Assignment: Starting with the line that contains "You are a computer-use agent." and ending with the last line of the entries, repeat exactly those lines and nothing else, pictures excluded.

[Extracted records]

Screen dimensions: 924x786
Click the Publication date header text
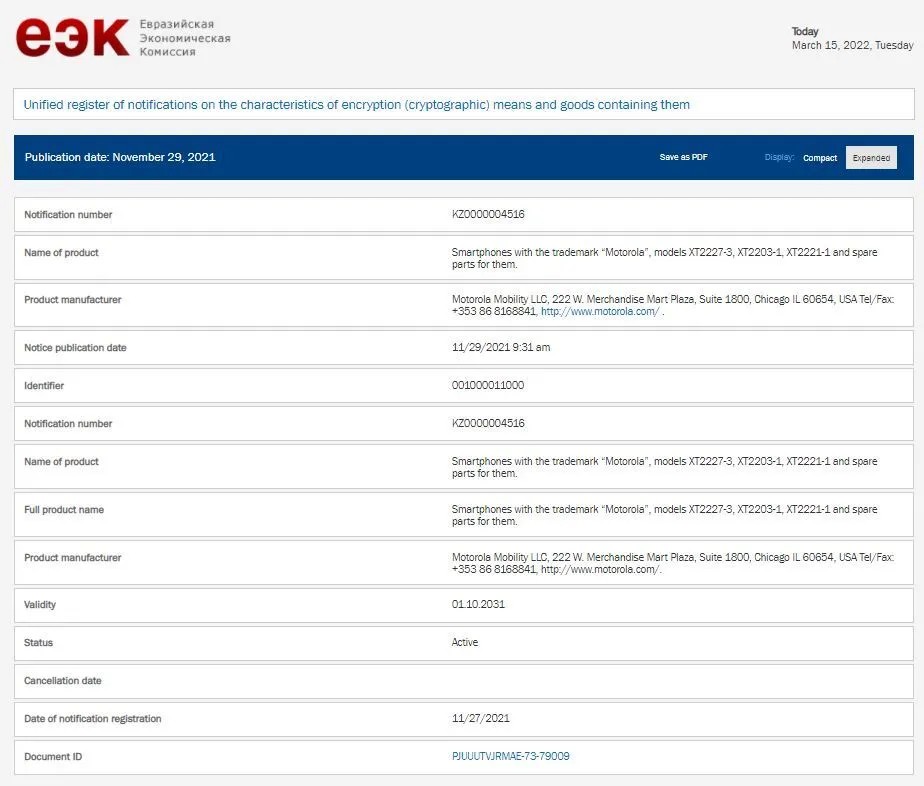tap(120, 157)
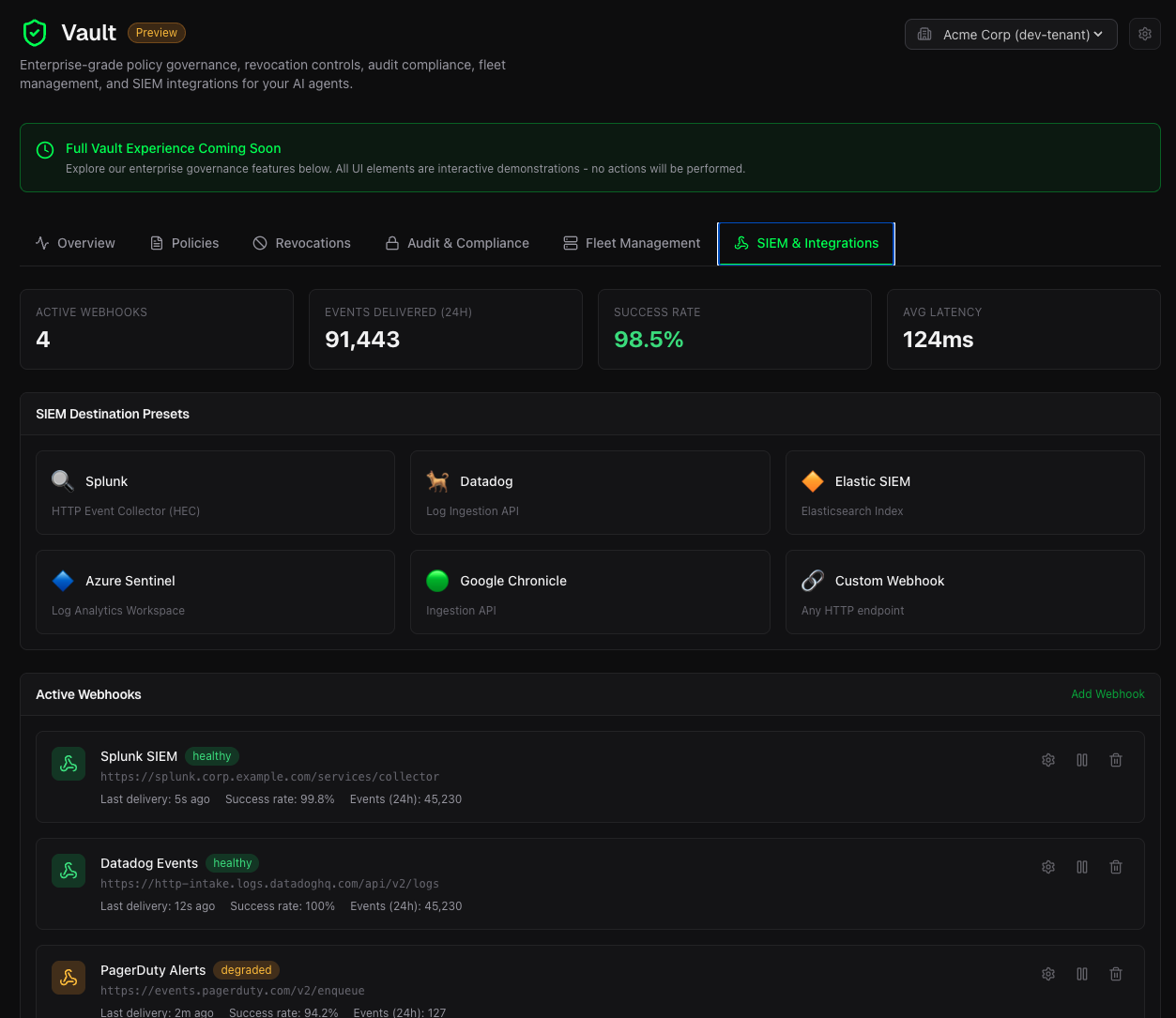Expand the Acme Corp tenant dropdown

pyautogui.click(x=1011, y=35)

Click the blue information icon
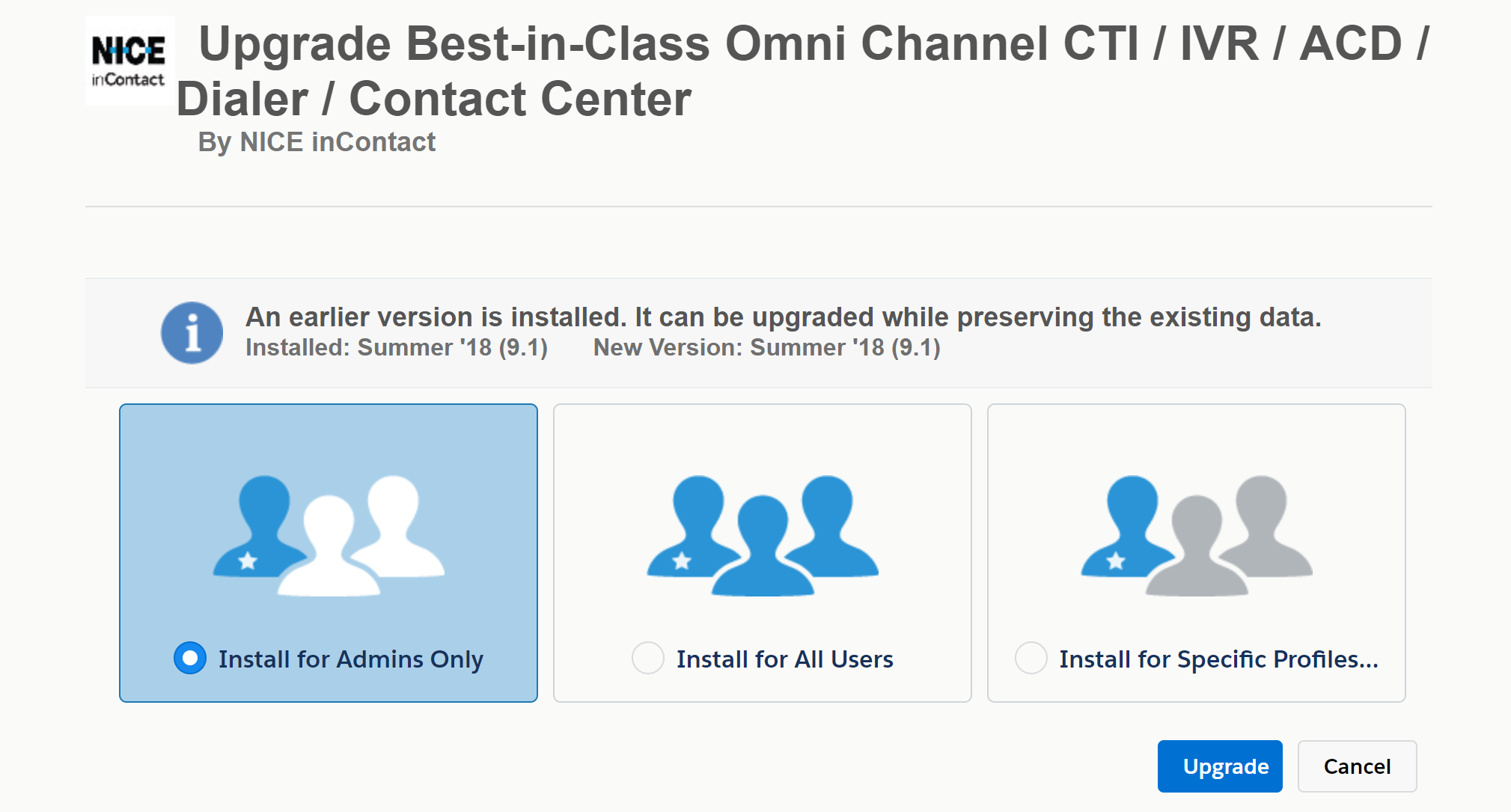pyautogui.click(x=192, y=333)
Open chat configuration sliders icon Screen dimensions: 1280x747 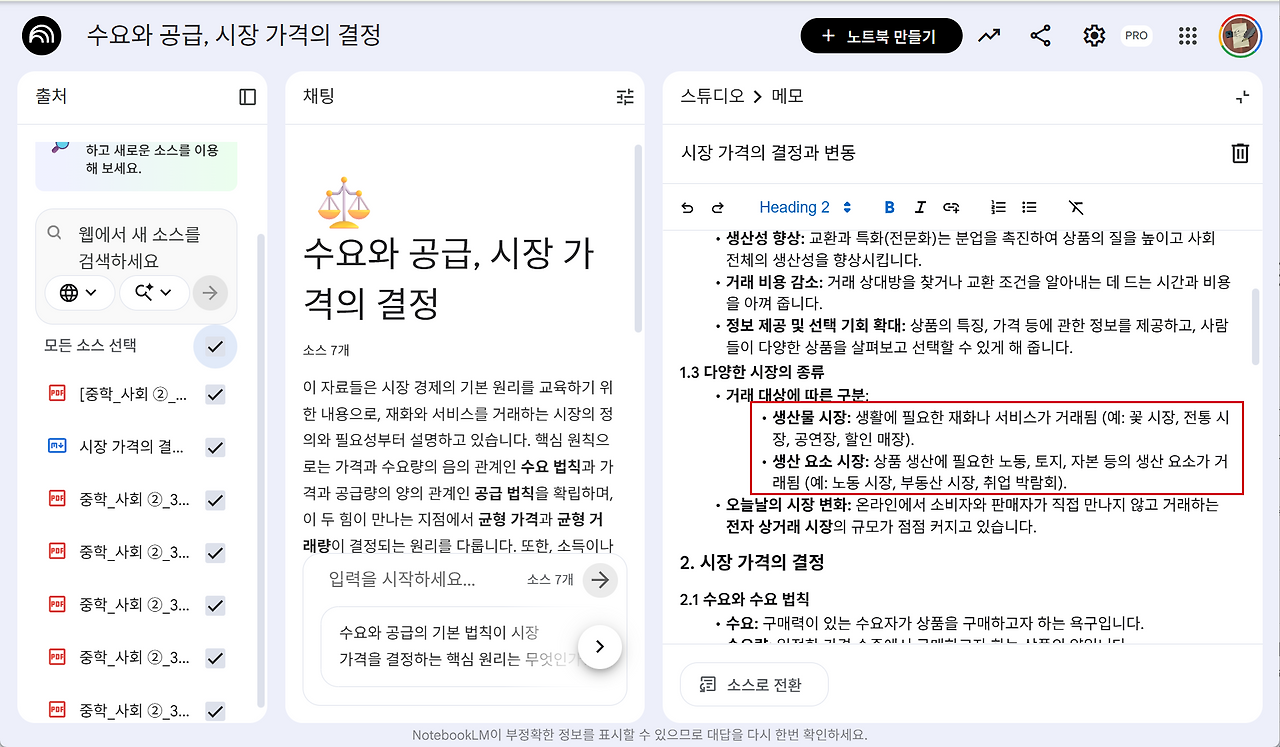[625, 97]
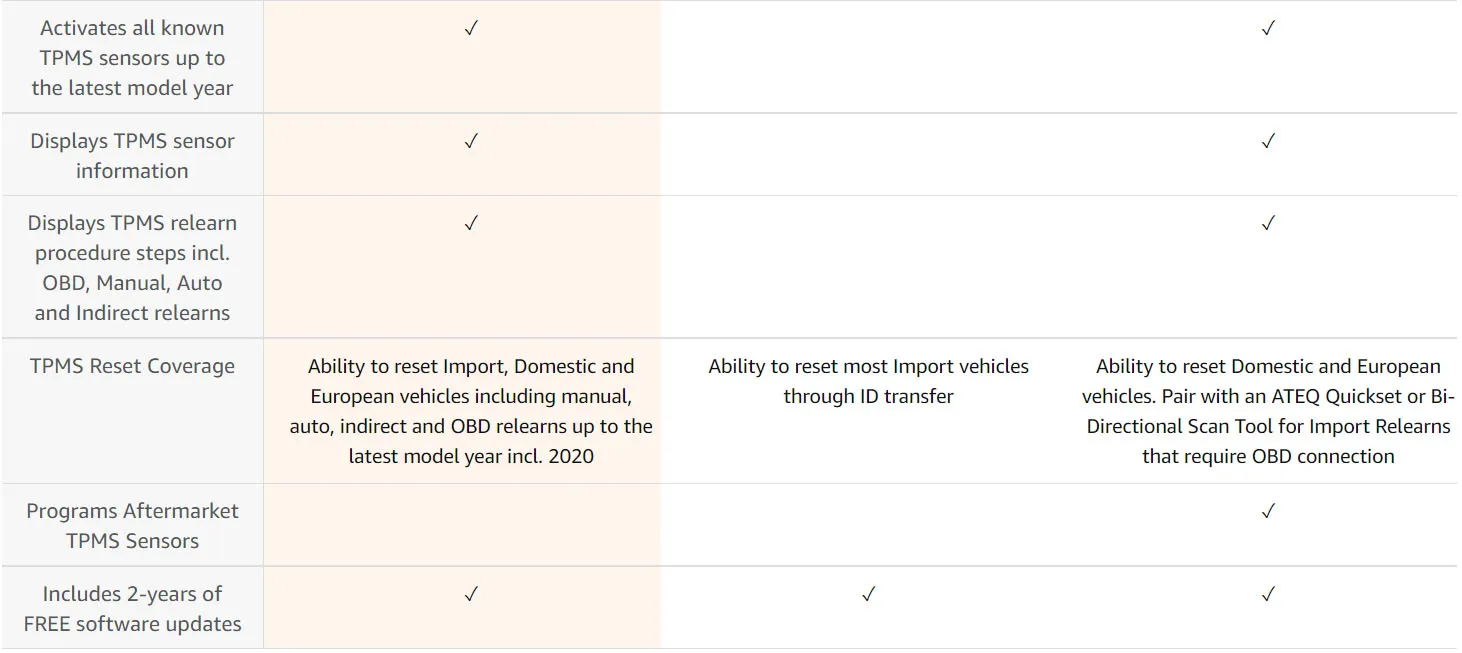Click free software updates checkmark, middle column
The height and width of the screenshot is (653, 1462).
tap(868, 594)
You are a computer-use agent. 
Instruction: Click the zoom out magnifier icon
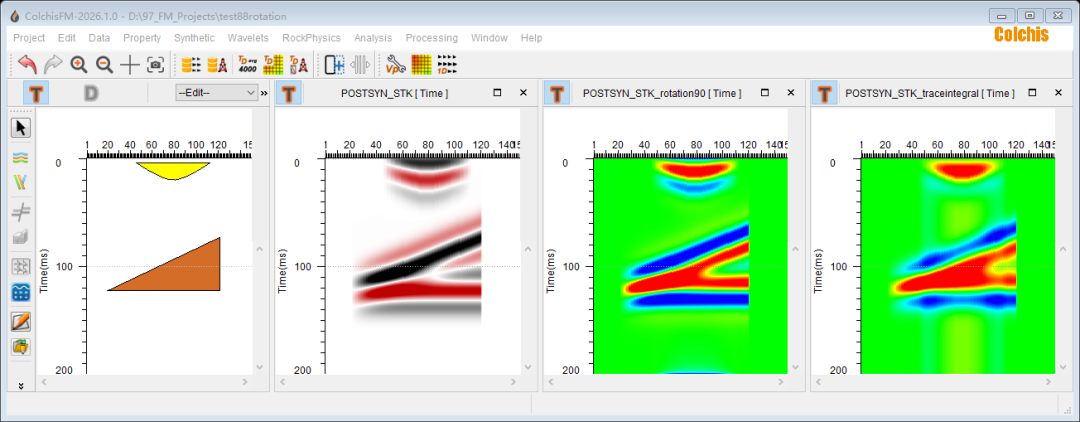point(104,65)
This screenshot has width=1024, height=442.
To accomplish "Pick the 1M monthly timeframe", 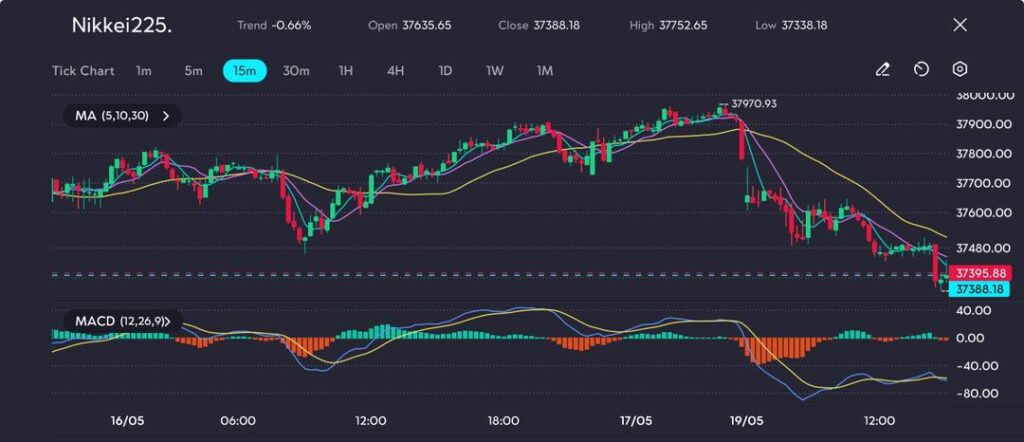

Answer:
You are a computer-use agent. 
Instruction: Click the zoom out magnifier icon
point(104,65)
This screenshot has width=1024, height=442.
To accomplish "Pick the 1M monthly timeframe", 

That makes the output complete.